Mithilfe der VMware Cloud Director Object Storage Extension-Benutzeroberfläche können Sie die globalen CORS-Einstellungen auf Systemebene bearbeiten. Mandantenbenutzer können einzelne CORS-Regeln auf Bucket-Ebene festlegen.

Standardmäßig lassen die globalen CORS-Einstellungen keine S3-API-Anforderungen verschiedenen Ursprungs zu. Um CORS-Regeln auf Bucket-Ebene zu verwalten, deaktivieren Sie die globalen Einstellungen oder legen Sie eine Positivliste an und konfigurieren Sie dann CORS-Regeln über das VMware Cloud Director Object Storage Extension tenant portal.

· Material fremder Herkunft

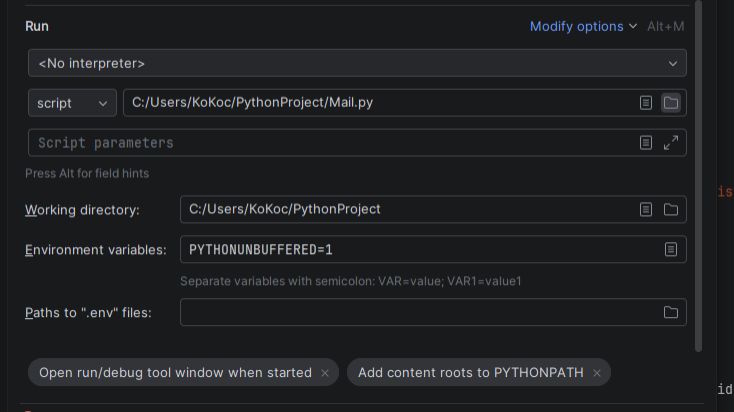This screenshot has height=412, width=734.
Task: Open the script type dropdown
Action: click(72, 103)
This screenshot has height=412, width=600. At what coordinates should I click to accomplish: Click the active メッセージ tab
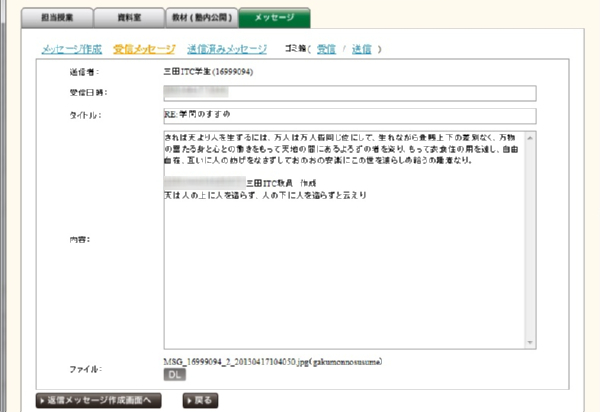pos(273,17)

Weitere Informationen finden Sie unter Arbeiten mit Regeln für Cross-Origin Resource Sharing.

Prozedur

  1. Melden Sie sich beim VMware Cloud Director cloud provider admin portal an.
  2. Wählen Sie im Dropdown-Menü Mehr die Option Objektspeicher aus.
  3. Klicken Sie auf der Registerkarte Einstellungen auf Bearbeiten.
  4. Wählen Sie die CORS-Konfiguration aus und klicken Sie auf Speichern.
    Es gibt drei Optionen für die Konfiguration von CORS.
    Option Beschreibung
    Globales CORS deaktivieren Ob bei Anforderungen mit einem anderen Ursprung der Zugriff auf Buckets erlaubt wird, hängt von den CORS-Regeln der individuellen Buckets ab.
    Globales CORS mit beliebigem Ursprung aktivieren Bei allen Anforderungen mit einem anderen Ursprung wird der Zugriff auf Buckets erlaubt.
    Globales CORS mit benutzerdefinierter Ursprungs-Positivliste aktivieren Bei Anforderungen mit einem anderen Ursprung ist der Zugriff nur von den Ursprüngen aus erlaubt, die Sie angeben. Bei Zugriffsanforderungen mit einem anderen als dem von Ihnen angegebenen Ursprung hängt der Zugriff von den CORS-Regeln der einzelnen Buckets ab.